Re: [Qmail-scanner-general] qscanner and roundcube

[Salvatore T. <to...@pu...>]

Hi

Have you check the logs to verify if the message pass through qmail-scanner?

Do you know how Roundcube sends the messages, through sendmail, 
qmail-inject...? You should need to set QMAILQUEUE variable for 
qmail-scanner in the process that Roudcube uses to send emails to 
ensure that they pass through qmail-scanner.
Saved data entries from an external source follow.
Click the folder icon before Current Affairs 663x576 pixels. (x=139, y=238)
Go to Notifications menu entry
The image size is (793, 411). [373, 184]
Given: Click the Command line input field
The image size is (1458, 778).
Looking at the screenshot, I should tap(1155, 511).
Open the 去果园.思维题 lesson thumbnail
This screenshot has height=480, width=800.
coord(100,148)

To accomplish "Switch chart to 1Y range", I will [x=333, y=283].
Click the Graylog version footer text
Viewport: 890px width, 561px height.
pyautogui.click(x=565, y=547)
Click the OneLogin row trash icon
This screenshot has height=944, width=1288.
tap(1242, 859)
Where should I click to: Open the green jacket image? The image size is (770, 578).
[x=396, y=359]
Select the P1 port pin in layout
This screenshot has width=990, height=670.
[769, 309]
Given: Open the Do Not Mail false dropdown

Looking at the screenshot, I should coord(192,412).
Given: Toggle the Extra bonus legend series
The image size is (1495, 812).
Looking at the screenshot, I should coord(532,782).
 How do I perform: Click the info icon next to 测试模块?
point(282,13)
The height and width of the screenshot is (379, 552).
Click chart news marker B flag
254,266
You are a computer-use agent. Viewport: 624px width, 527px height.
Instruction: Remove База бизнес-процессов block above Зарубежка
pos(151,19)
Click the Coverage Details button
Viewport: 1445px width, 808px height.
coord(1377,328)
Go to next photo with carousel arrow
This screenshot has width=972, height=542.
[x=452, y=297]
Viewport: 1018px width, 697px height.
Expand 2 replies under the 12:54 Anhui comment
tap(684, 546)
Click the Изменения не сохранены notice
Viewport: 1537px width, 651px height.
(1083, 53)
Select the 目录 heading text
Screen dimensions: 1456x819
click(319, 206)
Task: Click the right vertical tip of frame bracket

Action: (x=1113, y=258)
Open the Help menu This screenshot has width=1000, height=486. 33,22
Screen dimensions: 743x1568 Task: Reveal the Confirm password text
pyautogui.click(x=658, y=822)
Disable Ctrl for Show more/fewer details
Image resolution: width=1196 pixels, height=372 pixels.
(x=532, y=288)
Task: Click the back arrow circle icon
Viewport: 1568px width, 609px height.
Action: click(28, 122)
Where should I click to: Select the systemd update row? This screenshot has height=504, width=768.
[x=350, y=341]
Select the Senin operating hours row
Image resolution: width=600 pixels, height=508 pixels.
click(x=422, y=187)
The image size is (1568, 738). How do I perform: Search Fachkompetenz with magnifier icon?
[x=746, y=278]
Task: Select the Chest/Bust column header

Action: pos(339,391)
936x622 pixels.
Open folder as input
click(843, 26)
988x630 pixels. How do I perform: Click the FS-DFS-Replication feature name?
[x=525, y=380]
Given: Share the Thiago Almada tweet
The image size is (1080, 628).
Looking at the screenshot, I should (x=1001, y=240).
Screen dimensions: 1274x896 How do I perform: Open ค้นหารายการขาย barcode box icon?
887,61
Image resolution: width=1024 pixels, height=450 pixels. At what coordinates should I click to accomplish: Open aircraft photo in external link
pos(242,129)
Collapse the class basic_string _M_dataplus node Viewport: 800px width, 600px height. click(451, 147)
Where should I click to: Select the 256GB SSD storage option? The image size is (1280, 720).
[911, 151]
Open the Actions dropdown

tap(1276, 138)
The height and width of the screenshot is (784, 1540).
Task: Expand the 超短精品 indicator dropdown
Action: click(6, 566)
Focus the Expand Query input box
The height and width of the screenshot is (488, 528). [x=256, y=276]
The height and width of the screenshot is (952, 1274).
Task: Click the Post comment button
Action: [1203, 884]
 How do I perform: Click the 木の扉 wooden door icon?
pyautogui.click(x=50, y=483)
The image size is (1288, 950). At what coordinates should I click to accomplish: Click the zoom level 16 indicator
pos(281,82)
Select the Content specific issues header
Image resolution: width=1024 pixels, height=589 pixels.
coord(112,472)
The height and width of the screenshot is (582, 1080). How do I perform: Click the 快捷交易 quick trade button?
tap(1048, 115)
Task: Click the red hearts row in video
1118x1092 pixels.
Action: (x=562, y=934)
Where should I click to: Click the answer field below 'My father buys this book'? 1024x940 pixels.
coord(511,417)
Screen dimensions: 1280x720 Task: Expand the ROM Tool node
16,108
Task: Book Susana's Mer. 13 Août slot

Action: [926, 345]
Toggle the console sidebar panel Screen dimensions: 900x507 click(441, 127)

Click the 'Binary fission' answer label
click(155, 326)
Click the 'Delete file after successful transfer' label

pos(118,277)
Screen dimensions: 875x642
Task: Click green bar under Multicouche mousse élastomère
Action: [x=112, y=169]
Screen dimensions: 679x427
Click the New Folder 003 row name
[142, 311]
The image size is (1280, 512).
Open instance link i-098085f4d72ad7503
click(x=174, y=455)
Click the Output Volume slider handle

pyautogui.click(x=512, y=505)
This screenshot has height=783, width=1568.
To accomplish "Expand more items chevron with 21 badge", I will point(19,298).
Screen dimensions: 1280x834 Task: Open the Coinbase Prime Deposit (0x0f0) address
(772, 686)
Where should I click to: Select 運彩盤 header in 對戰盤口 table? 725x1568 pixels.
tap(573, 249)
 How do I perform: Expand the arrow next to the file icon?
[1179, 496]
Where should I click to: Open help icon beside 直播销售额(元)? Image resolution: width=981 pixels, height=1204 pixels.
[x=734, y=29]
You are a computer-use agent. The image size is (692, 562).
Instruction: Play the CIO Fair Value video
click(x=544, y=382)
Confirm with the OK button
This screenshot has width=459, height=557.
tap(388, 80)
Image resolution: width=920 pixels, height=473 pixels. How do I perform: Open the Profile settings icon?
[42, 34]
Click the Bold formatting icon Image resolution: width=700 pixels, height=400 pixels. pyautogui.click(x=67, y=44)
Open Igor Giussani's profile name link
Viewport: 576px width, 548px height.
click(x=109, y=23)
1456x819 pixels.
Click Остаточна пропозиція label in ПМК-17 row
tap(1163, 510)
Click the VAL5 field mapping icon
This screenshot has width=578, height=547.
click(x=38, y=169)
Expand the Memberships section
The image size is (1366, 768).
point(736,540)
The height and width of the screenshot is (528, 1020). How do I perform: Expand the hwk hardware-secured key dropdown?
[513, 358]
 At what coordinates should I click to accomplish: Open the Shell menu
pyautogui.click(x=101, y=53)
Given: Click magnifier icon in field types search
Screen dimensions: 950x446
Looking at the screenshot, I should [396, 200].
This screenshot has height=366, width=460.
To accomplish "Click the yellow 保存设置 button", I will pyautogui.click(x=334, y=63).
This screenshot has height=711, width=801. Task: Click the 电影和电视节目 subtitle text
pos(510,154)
For example with Sqwebmail is done like this:
----------------------------
more /usr/sqwebmail/share/sqwebmail/sendit.sh
#!/bin/sh
#
# $1 will contain the return (or bounce) address for this mailboxid, as
# specified by auth.c
#
# $2 will contain the sqwebmail mailboxid of the sender (note that we're
# executing under whatever id auth.c sets for this mailboxid).  Furthermore,
# $REMOTE_ADDR will contain the IP address where the client is coming from
# (the rest of the CGI vars are available too).
#

QMAILQUEUE="/var/qmail/bin/qmail-scanner-queue.pl"
export QMAILQUEUE

# If you want to run spamassassin
#QS_SPAMASSASSIN="on"
#export QS_SPAMASSASSIN

QMAILUSER="$1"
export QMAILUSER

exec /var/qmail/bin/qmail-inject -hf "$1"
----------------------------

Kind regards

ST

At 23:03 +0000 5-12-2016, Petre wrote:
>Hi,
>
>I successfully use qmail and Qmail-Scanner, with clamav and spamassassin.
>I use courier-authlib, courier-imap and users are kept in ldap.
>I tried a few days ago roundcube as a webmail application and 
>observed a strange behavior: I can send emails with viruses and spam 
>in attachments. Squirrelmail and rainloop (and also other clients 
>like thunderbird) behaves normally, meaning that dangereous 
>attachments are successfully blocked by qmail-scanner.
>In logs I did't observe unusual things.
>
>Why the attachments are not blocked ?
>
>
>10x
>Pit